La bonne santé des santonniers

©2006 20 minutes

— 

 
  — no credit

Derrières les étals de santons, plusieurs dizaines d'entreprises. Alors que la Foire aux santons a pris ses quartiers d'hiver cours d'Estienne-d'Orves, l'activité des santonniers se diversifie. « A côté des micro-entreprises, on trouve de grosses structures avec des réseaux de revendeurs », souligne Claude Carbonnel, santonnier et président de la Foire. Les principaux fabricants de santons se lancent sur Internet : au moins cinq santonniers des Bouches-du-Rhône ont ouvert des sites Web en trois langues (français, anglais et allemand), qui permettent l'achat en ligne via un système de panier comparable à celui des grands sites de commerce électronique.

Et ça marche. D'après Meric Escoffier, patron de l'un des principaux fabricants du département (45 salariés), l'activité de sa boutique en ligne, lancée en 2000, « n'est pas négligeable » : 10 % d'un chiffre d'affaires annuel de 2 millions d'euros. Le site Internet facilite l'export (principalement vers la Suisse et la Belgique). « Avant Bush, je vendais aussi aux Etats-Unis, s'amuse Meric Escoffier.
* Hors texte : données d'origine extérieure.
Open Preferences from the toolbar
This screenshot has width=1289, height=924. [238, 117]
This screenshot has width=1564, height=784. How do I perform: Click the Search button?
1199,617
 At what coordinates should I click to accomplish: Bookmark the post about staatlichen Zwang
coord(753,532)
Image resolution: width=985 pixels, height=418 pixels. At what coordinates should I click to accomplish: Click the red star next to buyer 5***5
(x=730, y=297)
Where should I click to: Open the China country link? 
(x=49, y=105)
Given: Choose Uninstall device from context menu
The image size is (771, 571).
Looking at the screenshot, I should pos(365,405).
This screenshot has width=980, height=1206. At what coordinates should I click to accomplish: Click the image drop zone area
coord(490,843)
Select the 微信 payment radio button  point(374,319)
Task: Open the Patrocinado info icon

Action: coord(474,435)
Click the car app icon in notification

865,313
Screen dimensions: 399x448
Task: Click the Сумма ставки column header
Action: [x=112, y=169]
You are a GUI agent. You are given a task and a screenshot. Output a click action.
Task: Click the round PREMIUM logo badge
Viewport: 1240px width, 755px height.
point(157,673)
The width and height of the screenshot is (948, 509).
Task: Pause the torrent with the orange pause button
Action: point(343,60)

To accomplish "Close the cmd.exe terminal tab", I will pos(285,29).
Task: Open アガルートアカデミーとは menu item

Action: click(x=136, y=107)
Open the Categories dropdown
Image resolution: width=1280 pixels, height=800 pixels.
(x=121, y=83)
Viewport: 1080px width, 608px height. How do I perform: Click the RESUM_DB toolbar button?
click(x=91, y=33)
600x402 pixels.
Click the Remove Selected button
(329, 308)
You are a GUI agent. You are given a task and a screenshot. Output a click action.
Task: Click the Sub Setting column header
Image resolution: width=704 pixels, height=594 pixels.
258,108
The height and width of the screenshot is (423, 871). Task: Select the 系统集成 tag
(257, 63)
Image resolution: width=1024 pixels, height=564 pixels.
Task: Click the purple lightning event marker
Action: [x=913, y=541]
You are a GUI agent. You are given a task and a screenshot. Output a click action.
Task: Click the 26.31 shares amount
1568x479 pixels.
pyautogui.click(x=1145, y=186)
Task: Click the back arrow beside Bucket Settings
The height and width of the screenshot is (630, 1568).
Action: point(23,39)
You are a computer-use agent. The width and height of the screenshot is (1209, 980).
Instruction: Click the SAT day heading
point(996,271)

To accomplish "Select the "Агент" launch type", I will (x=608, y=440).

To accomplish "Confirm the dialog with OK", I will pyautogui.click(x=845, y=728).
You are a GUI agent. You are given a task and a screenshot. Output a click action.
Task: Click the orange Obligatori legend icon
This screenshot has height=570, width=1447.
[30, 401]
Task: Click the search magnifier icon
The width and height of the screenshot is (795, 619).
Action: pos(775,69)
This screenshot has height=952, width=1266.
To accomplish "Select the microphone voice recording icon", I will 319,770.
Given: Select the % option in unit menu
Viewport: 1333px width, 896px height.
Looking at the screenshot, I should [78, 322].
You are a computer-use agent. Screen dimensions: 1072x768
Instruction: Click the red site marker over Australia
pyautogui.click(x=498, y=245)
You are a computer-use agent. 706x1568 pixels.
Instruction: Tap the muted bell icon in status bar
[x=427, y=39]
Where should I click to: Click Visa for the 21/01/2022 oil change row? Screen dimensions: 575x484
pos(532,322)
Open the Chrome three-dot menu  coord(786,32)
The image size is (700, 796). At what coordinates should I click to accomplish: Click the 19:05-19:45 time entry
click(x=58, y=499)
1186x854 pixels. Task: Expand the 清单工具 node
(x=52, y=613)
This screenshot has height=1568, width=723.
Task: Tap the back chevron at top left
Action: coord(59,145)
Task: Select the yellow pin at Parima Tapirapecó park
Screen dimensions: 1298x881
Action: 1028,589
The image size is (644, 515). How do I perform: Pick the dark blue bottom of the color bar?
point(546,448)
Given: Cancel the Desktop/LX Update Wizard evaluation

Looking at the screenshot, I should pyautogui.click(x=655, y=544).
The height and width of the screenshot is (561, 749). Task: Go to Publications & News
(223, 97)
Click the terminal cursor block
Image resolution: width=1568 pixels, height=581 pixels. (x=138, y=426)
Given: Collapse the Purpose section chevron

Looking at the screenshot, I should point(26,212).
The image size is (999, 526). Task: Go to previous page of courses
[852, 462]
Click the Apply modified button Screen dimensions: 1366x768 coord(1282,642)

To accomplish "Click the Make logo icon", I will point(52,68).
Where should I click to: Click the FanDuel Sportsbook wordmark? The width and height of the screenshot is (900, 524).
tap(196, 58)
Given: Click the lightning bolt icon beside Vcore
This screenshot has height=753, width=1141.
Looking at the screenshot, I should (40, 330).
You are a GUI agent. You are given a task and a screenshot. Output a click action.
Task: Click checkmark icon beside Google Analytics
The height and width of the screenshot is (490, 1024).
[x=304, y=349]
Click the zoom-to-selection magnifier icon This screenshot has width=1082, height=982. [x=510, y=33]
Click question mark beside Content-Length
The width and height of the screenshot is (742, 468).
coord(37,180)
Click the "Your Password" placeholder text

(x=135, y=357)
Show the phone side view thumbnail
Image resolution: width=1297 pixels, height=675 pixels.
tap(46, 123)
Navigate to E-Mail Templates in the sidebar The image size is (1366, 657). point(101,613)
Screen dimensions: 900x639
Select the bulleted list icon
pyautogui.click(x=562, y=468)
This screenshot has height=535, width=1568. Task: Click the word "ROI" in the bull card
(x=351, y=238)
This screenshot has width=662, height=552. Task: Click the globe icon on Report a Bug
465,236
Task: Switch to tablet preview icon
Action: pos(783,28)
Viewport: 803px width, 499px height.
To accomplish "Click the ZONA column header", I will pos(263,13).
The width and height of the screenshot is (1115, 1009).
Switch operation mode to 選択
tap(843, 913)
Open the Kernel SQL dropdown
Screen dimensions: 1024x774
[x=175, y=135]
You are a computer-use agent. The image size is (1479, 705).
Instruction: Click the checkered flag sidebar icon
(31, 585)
Ça reviendra... »

Autre approche marketing, la maison Arterra propose, en cette année Cézanne, un santon du célèbre peintre. Une partie des droits de ce « modèle déposé » – une première –, est reversée à la famille Cézanne. Grâce à ces innovations, l'activité des 74 santonniers du département est pérenne : selon la chambre des métiers et de l'artisanat, le nombre d'entreprises n'a pas changé depuis 2003. Et une entreprise sur deux a plus de 9 ans d'âge.

Laurent Seguin

Trente-sept santonniers présentent leurs créations sur le cours d'Estienne-d'Orves jusqu'au 31 décembre. Véritable institution, la Foire aux santons fête cette année sa 204e édition.